Note: This articles was updated on September 10th to more accurately reflect the legality of the Sarco in Switzerland.
CV NEWS FEED // The CEO of a secular anti-euthanasia group recently explained why even pro-assisted suicide groups are opposed to the “Sarco,” a machine in which customers can commit suicide at the press of a button for $20.
In an Aug. 13 article for the journal Spiked, CEO of Humanists Against Assisted Suicide and Euthanasia (HAASE) Kevin Yuill described the Sarco, short for Sarcophagus, as “a 3D-printed death capsule.” A person enters the machine, presses a button, and is killed by nitrogen and a lack of oxygen in 10 minutes.
“The Sarco offers a glimpse into a dystopian future that we desperately need to reject,” Yuill wrote. “However unwittingly, the near-universal repulsion it has elicited has done society a great service.”
Dr. Philip Nitschke and engineer Alexander Bannink developed the Sarco, revealed to the public in 2019. Nitschke also founded Exit International, a pro-assisted suicide organization. Yuill stated that Nitschke “sees the Sarco as empowering,” then quoted Nitschke, who said, “You really don’t need a doctor to die.”
Use of the Sarco, however, has been put on hold even in Switzerland, which has some of the most euthanasia-friendly policies in the world, according to Yuill.
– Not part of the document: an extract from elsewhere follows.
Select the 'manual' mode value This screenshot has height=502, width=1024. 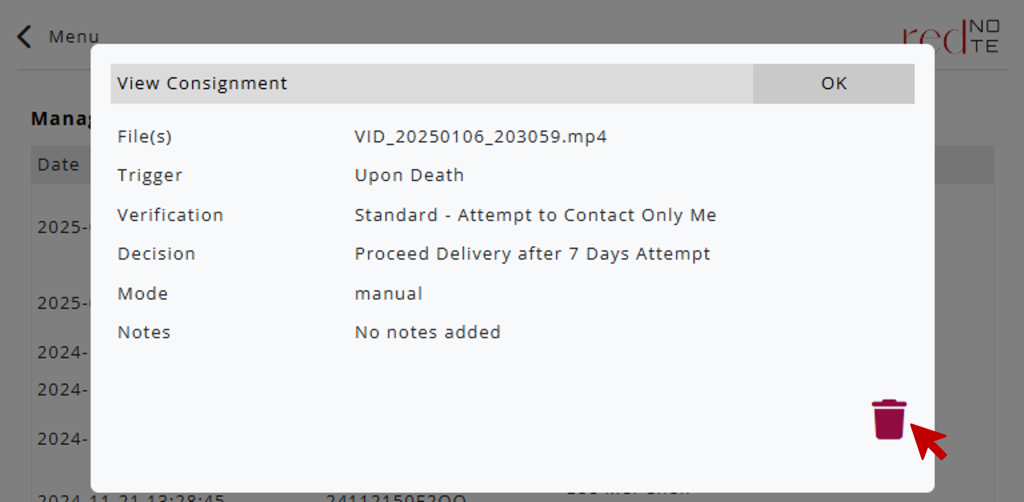[388, 294]
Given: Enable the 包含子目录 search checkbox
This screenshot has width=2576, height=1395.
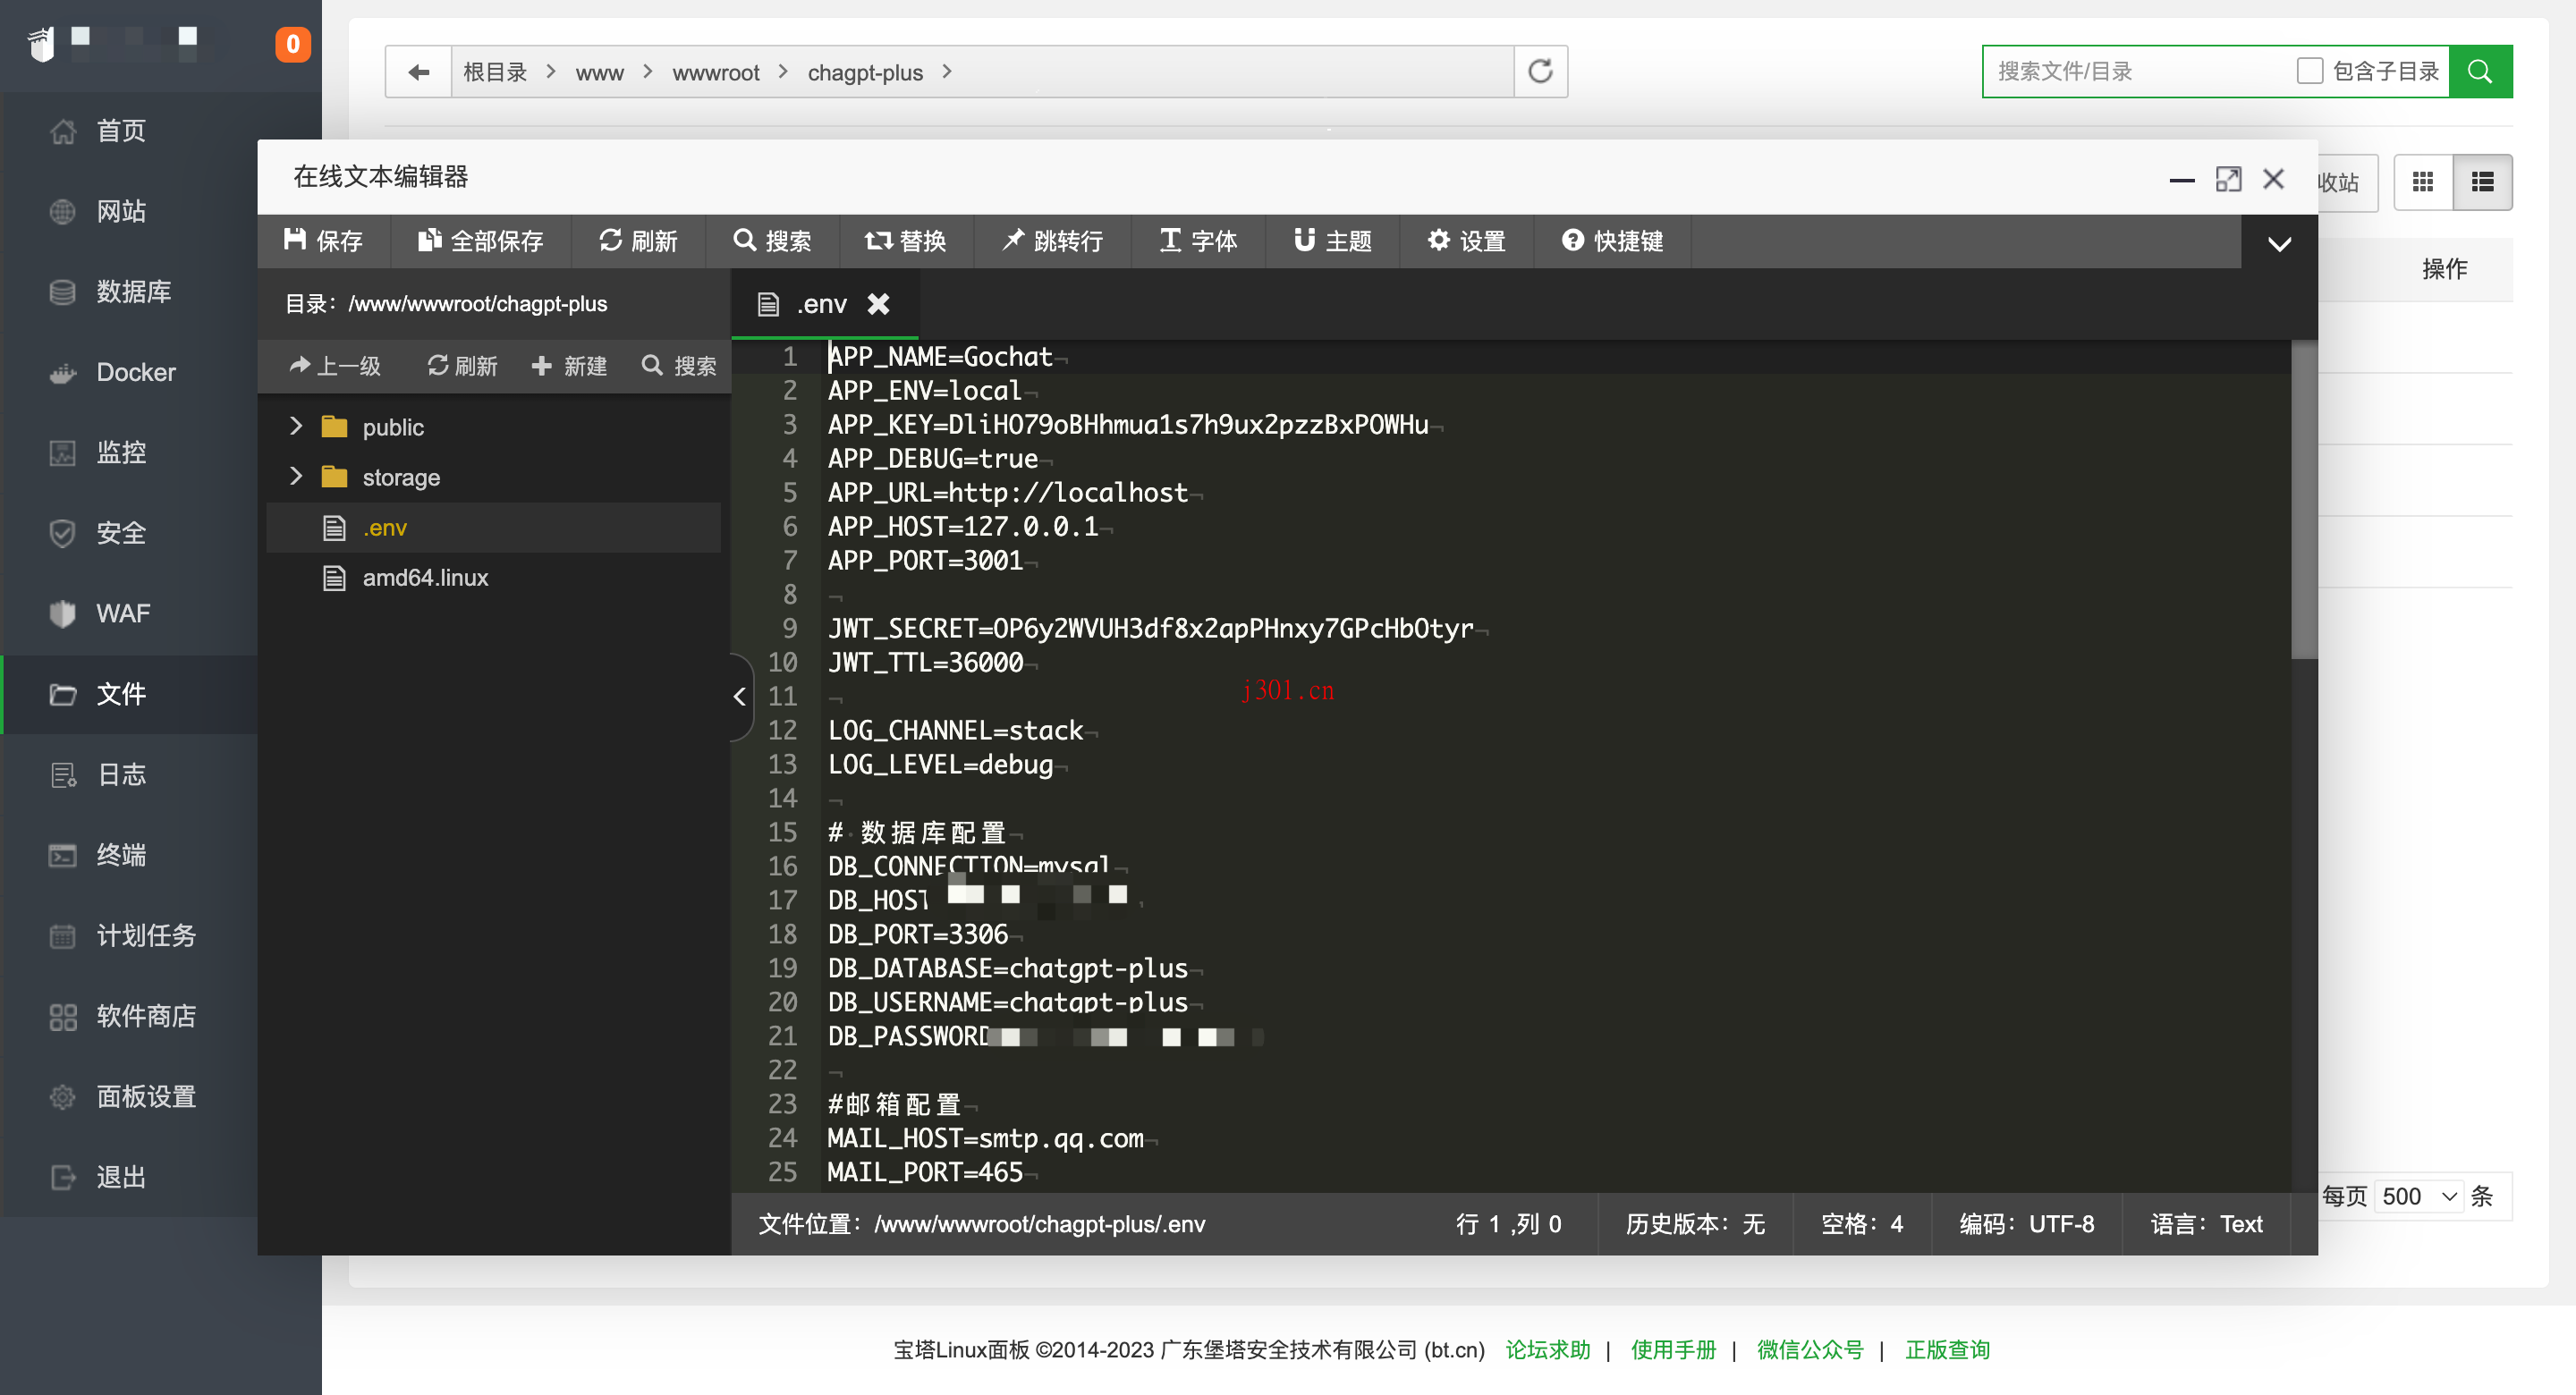Looking at the screenshot, I should [2310, 70].
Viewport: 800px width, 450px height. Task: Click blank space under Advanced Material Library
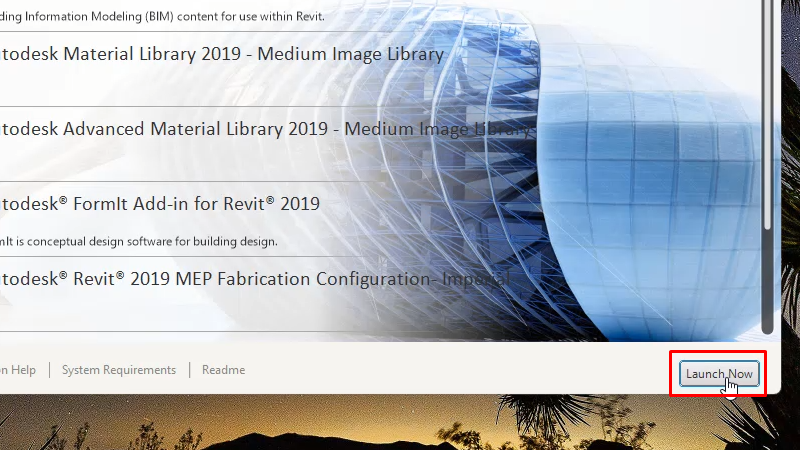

Swiss “life-ending clinic” Lifecircle said in 2021 that, “there is no human warmth with this method,” and Professor Stephen Duckworth, associated with U.K. euthanasia advocacy group Dignity in Dying, said he could not support the use of the Sarco.
According to Yuill, Duckworth described the Sarco as the “antithesis of what the choice of assisted dying represents.”
The reason that pro-euthanasia groups reject the Sarco, despite it being “the very innovation that meets their objectives,” Yuill argued, is that it “exposes the horrors of euthanasia that hide behind kind-sounding words like ‘assisted dying’ or the ‘right to die’.”